On first listen, considerably dug Death & Destiny, in view of its grand, ominous homage towards the now vastly recognized and revered "D.C. Doom" scene i.e. the Maryland/District of Columbia surge of Sabbath-ian (or Black Sabbath schooled) heavies such as Internal Void, Life Beyond, War Injun, The Hidden Hand, Nitroseed, Earthride, and, of course, which else but the almighty Pentagram, largely considered the grandad of them all - to employ variable terms, the original, premier and/or vintage trailblazer kick-starting this scene back in the mid-1980s, its 70s "heavy blues rock/proto-metal" heyday by then long past.
Effectively, the fact Mr. De Jong realized this fully brooding, grinding swamp-fest by his lonesome is hard to believe whence assailed by salty stew of heady, power chord and slow bend tweaked riffs, starting with the colossal "Colossal Gate", a five minute-some, cyclical dirge of crankily mashed, standard 4:4 rhythms, which, for all intents and (crossed) purposes, led me to muse Windows Media Player was frozen in mendacious loop.

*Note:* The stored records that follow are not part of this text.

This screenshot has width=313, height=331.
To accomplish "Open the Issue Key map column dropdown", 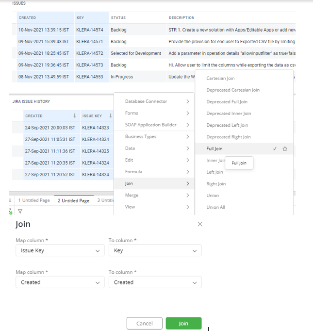I will point(59,250).
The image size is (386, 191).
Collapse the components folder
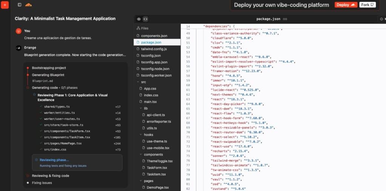140,154
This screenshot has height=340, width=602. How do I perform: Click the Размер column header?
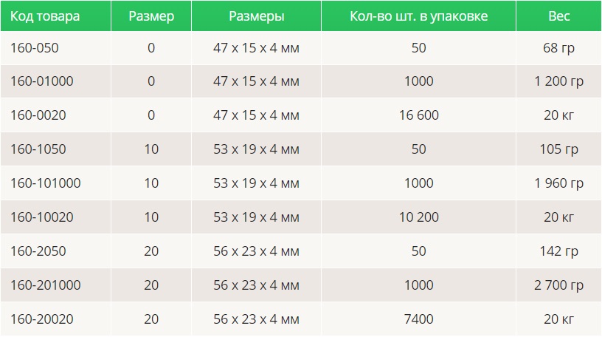pos(151,16)
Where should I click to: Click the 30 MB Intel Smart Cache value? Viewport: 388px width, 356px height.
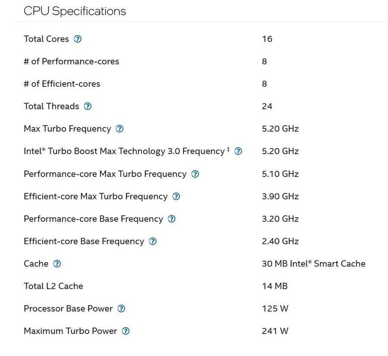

'Tis thus, even though musicianship is elementary, albeit solid, in its constitution, with anodyne, if not taken-for-granted, sparsity of vocal impressionism, what makes D & D work so well is, indeed, such laconic shrewdness & frugality , as they render chilled-out, bopping listeners into all specie of fulminating figure fours, with no intention - or ability! - to tap out or surrender. Had there been a prevalence of freakout pentatonic soloing a la V. Griffin or S. Weinrich, might've felt liberal with my score. However, in fairness, it's precisely, as inferred, such (bone) dryness and overturned, churning momentum that allow the songs, on the whole, to drag us to bottom of the pit (or grodier yet, grave), whilst, submerged in the cool earth, shoveled over with soil - hence, the diametric candlestick end of a nativity in black...
Speaking of, "Soul Coffin" displays a bit of old school, "Fluff" styled clean guitar progression-ing before morphing into grim n' scurvy, wonkily semi-reverb'd audiotronics highly reminiscent of Be Forewarned era P-Gram, circa 1994, year The West Memphis Three were erroneously, not to mention grotesquely, convicted of super sordid triple child murders and sentenced, to the full extent of the law. Their so-called exoneration took eighteen years; it's a long story. (Skewed Arkansas justice aside, was, indeed, at certain point, such as townspeople and crooked judge, bent towards casting PD to the wolves due to paucity of leads [pun intended] as well as evident similarity between tracks, which span just over forty vinyl conducive minutes.)
Alternatively, the following, equally Liebling-esque worthy, "Darkness Descends", begins in caliginous-ly roving and gruff, towering fashion - with, actually, a crisply baked soloing undertow which lays low in the mix, but is there, all the same - prior to literally "descending", at the last minute, into an instrumentally eldritch, violin & glockenspiel laden "sub-basement" (yet, here, should be likened to "root cellar").
Another auspicious facet consists of how smoothly each cut segues into the next, and thus, at the lumpish drop of a crystal skull. Surely, Tjeerd is more than fugacious; sometimes, he's too congruous for his own good, as "Slow Savage" parlays itself in precisely the same manner - weighty and ponderous-as-shit at the beginning, then wispily Devil Witches'-like nearing its "destined" conclusion. Personally, top highlight entails the swollen, bass-heavy and ever-grooving "After the Twilight Gloom", due to its sleazy, crotchety appeal, alongside [medium] rare guitar solos, harvested as worricow - or is that scarecrow?
Comparably jerking and crash-cymbal-ized, Demon Eye-modeled swagger (over)rules "Burning Truth"; hence, in closing paragraph alone, have relegated memorable passages in full technicolor, though vagarian-prone, glory. While Phantom Druid's Death & Destiny fails to reinvent the wheel, rest assured puts it to good, executionary, Medieval (ab)use!